We wake on day two to find the ground blanketed with an inch of snow. Hot drinks are brought to us while we’re still in our sleeping bags, followed by a breakfast of porridge and scrambled eggs with sausages, beans, and toast, which we enjoy at a long trestle table set up in the open. As the mist rises, the beauty of our surrounds begins to unfold. A range of snowy peaks looms over us, dotted with Buddhist chorten decorated with sun-bleached prayer flags. Below us, a deep valley falls away to forest and terraces of rice, potatoes, and maize. I hear a bird twittering in the distance. “Have you spotted it?” asks Ussher, who recognizes the call as being that of a black-faced laughing thrush.

Our trek began in Chautara, a small, windswept town set at an altitude of 1,450 meters. Most expeditions from here last 11 nights, taking hikers to Panch Pokhari, an area encompassing five sacred lakes in the heart of the national park. We’d planned a more leisurely itinerary: over the next six days we’d cover around 60 kilometers, giving us plenty of time to acclimatize and enjoy our surroundings.

The landscape changes dramatically as we begin our ascent. By the afternoon of day two, we’ve moved from a warm, green valley to dense alpine forest: massive rhododendron trees with twisting dark brown limbs interspersed with towering hemlock, silver fir, and prickly oak. It’s spring, and the rhododendrons are in full bloom, staining the mountainside every shade of pink imaginable. At our feet we find pretty alpine wildflowers like primula carpeting the ground with particolored blossoms.

 

 

 

 

 

 

 

 

Above, from left: A trail leads through a rhododendron forest; a log bridge at Bhareng; rhododendron blossoms; Christopher Ussher taking in the scenery.

Taking a gentle pace, we walk for no more than six hours each day. Ussher keeps us company, but our porters—Tamangs and Bahuns from these very hills—push ahead, giving them time to set up for morning tea and lunch as well as our evening camps. Unable to keep meat fresh while on the move, they buy live chickens from villages along the way, tying them to their backpacks with pieces of twine.

We pass small, simple villages made up of two-story houses of mud and stone. Buffalo and rheumy-eyed cows gaze back at us from stalls on the ground floor of the homes. We notice that some walls are still covered with hammer-and-sickle campaign posters. In 2008, the country’s Maoist party swept to victory, with much of their support coming from Nepal’s rural residents. “They promised much to these people,” Ussher laments, “but haven’t delivered.”

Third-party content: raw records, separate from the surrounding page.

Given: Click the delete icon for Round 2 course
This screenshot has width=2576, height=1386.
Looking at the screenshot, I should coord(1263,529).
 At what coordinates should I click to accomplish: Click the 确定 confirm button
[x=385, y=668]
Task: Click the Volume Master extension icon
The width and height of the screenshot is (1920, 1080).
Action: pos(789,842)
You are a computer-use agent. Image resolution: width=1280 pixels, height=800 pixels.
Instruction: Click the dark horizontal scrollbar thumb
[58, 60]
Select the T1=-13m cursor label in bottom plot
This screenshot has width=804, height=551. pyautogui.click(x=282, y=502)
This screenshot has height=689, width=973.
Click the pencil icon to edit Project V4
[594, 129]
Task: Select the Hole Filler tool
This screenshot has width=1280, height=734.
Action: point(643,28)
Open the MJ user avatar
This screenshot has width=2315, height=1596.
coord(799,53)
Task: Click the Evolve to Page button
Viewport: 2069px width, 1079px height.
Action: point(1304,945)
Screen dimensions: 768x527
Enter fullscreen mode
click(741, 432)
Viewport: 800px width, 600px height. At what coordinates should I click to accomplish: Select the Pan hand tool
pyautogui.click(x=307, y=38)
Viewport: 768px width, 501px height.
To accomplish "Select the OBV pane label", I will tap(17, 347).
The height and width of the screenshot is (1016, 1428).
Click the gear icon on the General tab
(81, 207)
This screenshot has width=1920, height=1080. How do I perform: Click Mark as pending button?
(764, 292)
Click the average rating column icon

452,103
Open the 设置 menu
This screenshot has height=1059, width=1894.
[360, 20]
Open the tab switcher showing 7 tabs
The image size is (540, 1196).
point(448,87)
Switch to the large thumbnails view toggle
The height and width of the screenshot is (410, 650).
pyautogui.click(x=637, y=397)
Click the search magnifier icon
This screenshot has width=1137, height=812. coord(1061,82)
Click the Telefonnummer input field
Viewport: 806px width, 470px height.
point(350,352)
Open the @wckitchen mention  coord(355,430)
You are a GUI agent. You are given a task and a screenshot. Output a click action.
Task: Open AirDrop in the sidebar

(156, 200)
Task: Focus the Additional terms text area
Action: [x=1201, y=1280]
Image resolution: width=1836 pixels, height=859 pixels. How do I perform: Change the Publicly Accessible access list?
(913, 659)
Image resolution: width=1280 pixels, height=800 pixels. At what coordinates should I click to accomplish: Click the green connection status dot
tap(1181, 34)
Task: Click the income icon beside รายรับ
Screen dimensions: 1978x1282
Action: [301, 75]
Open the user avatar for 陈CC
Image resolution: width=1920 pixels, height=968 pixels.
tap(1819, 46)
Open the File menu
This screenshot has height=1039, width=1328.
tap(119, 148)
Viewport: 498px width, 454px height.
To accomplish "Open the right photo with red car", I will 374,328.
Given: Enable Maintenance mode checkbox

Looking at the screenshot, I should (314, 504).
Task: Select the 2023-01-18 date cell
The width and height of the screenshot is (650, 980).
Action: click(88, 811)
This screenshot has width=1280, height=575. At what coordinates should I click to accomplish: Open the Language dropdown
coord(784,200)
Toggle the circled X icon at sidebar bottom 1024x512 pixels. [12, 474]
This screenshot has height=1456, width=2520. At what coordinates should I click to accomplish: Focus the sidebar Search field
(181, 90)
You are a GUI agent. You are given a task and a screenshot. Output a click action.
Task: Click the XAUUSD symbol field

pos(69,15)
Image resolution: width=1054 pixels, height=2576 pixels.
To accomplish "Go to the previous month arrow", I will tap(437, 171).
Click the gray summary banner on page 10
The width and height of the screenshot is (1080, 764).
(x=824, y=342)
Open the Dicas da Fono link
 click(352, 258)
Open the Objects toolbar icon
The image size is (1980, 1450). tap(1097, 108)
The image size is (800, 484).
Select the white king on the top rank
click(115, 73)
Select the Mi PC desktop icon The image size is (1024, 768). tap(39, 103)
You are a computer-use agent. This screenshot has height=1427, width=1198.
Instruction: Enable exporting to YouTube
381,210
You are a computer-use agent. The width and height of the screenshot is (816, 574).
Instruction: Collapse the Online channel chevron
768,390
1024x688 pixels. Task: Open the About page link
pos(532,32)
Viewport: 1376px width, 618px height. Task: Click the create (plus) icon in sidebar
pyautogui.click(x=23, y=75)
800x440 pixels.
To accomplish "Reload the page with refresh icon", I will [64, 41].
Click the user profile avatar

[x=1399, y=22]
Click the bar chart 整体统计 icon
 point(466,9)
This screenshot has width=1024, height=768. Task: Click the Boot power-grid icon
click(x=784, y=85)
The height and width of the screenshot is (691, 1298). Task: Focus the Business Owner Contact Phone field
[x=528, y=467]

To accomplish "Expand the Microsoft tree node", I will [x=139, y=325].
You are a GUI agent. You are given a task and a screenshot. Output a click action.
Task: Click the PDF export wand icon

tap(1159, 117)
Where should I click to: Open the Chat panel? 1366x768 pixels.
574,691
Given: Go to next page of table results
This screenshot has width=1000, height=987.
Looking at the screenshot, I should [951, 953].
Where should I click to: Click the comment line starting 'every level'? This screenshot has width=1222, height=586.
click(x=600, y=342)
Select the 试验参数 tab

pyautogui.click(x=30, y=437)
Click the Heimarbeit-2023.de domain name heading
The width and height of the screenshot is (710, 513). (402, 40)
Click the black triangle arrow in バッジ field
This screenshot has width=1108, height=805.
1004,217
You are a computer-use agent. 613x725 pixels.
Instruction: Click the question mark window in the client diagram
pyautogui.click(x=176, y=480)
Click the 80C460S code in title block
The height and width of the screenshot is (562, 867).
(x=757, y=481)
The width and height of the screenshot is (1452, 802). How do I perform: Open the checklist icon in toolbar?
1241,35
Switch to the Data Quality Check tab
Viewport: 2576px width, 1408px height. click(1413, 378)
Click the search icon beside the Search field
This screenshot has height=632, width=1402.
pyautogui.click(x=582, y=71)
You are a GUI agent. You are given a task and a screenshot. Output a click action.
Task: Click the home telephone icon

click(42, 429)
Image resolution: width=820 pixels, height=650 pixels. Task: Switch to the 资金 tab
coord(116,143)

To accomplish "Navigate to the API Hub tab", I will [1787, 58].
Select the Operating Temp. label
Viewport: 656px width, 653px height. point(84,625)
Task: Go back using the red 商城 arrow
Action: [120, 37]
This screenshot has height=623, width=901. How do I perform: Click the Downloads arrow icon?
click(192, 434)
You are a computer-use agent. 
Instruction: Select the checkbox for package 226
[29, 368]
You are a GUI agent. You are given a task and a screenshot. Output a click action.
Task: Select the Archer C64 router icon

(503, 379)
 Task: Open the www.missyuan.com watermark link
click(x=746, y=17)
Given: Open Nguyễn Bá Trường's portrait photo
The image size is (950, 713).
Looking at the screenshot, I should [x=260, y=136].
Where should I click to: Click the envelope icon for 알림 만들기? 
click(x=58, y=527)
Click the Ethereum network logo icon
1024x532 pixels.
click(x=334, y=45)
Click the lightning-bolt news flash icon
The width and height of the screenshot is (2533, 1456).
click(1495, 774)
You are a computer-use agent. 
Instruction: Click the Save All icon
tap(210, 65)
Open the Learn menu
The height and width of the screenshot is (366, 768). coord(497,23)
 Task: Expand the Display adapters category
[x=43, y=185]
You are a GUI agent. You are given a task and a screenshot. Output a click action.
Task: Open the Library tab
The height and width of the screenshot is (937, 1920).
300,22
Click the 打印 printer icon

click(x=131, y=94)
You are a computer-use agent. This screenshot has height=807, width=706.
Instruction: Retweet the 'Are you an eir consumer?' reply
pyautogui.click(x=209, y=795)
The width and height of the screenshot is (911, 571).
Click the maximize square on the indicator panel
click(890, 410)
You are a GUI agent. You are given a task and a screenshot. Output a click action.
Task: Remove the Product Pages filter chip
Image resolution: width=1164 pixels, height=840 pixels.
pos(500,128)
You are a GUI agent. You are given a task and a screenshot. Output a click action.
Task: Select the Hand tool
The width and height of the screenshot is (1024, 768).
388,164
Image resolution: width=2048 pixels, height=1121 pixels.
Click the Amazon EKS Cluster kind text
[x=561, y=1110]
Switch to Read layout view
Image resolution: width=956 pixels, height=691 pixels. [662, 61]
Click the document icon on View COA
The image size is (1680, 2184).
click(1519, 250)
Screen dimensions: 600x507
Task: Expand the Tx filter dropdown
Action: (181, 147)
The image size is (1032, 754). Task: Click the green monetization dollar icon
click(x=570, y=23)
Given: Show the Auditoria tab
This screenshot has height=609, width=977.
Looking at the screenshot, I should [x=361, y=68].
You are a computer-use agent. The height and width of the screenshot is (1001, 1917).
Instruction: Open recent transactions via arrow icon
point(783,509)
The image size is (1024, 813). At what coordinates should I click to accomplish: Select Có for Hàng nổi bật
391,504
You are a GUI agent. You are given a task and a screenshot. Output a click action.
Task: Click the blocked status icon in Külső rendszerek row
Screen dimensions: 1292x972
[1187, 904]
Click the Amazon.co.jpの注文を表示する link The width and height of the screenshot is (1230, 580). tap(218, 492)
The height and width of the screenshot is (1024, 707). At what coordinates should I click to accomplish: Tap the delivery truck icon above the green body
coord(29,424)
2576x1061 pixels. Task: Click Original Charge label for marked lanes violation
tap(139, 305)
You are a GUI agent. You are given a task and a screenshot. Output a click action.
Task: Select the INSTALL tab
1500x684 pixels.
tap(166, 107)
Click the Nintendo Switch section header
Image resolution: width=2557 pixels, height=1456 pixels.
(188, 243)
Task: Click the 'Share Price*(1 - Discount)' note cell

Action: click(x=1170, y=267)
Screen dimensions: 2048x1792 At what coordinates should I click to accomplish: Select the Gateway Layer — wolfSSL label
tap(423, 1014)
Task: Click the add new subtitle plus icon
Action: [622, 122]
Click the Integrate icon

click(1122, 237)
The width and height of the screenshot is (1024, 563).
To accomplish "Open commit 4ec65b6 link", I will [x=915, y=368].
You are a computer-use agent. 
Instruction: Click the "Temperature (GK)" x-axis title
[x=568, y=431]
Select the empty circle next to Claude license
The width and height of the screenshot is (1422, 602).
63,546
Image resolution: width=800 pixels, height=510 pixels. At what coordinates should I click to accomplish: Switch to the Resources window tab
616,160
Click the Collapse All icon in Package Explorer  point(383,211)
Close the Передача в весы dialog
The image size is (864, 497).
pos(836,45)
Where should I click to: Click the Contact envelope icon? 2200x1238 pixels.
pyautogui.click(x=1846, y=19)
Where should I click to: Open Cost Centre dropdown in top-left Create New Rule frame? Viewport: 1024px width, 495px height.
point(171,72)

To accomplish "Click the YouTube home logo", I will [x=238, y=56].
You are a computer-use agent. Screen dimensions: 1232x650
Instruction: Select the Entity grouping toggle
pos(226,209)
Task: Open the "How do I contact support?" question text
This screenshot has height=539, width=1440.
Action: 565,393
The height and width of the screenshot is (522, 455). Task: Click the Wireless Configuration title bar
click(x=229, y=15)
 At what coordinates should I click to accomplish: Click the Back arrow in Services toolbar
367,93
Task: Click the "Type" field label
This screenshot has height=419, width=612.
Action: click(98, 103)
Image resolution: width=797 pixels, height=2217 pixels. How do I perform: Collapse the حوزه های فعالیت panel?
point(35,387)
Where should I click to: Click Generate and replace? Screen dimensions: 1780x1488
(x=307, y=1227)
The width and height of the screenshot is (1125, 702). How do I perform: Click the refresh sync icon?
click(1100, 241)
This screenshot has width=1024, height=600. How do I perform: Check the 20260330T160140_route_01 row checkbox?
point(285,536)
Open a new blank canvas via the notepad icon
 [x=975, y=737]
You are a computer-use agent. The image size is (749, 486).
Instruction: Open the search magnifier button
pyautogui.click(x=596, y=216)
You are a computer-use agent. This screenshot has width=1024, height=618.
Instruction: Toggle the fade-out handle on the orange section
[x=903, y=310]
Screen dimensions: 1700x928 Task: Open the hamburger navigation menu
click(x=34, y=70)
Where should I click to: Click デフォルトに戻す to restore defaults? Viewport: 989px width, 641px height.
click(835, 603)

The locals we meet are mostly at work in the fields. Life here seems to proceed as swiftly as we walk, which is to say, not very fast. We see a farmer tending to a tiny patch of soil with a plow pulled by two buffaloes. His wife walks behind, sewing maize in the furrow. Farther on at a streamside watermill, we watch millet being pulverized into flour on a grindstone. Children in sun-bleached uniforms stop to talk to us on their way to school. In a house opposite, a man sits at a foot-operated sewing machine, making running repairs to a weary blanket.

We meet few other trekkers on our trip; Ussher tells us that paths are busier in the warmer months. There are more tourists in summer, and the trails also become filled with locals come autumn as herders move animals to higher slopes after the monsoon rains, and pilgrims make their way to the holy lakes at Panch Pokhari, a two-day walk from Malamchi Pul Bazaar where our journey ends.

“When they get to Panch Pokhari, they make offerings of rice to Shiva, the Hindu god of destruction,” Ussher says. I tell him that seems like an unlikely deity to be worshipping in such a beautiful part of the world. He grins, and pulls up the collar of his fleece jacket. “This place gets under your skin, alright. I never tire of coming here.”

A six-day trek through Langtang National Park with Ussher Tours (usshertours.com) costs US$3,740 and includes four nights’ accommodation in Kathmandu and two nights in Chitwan National Park.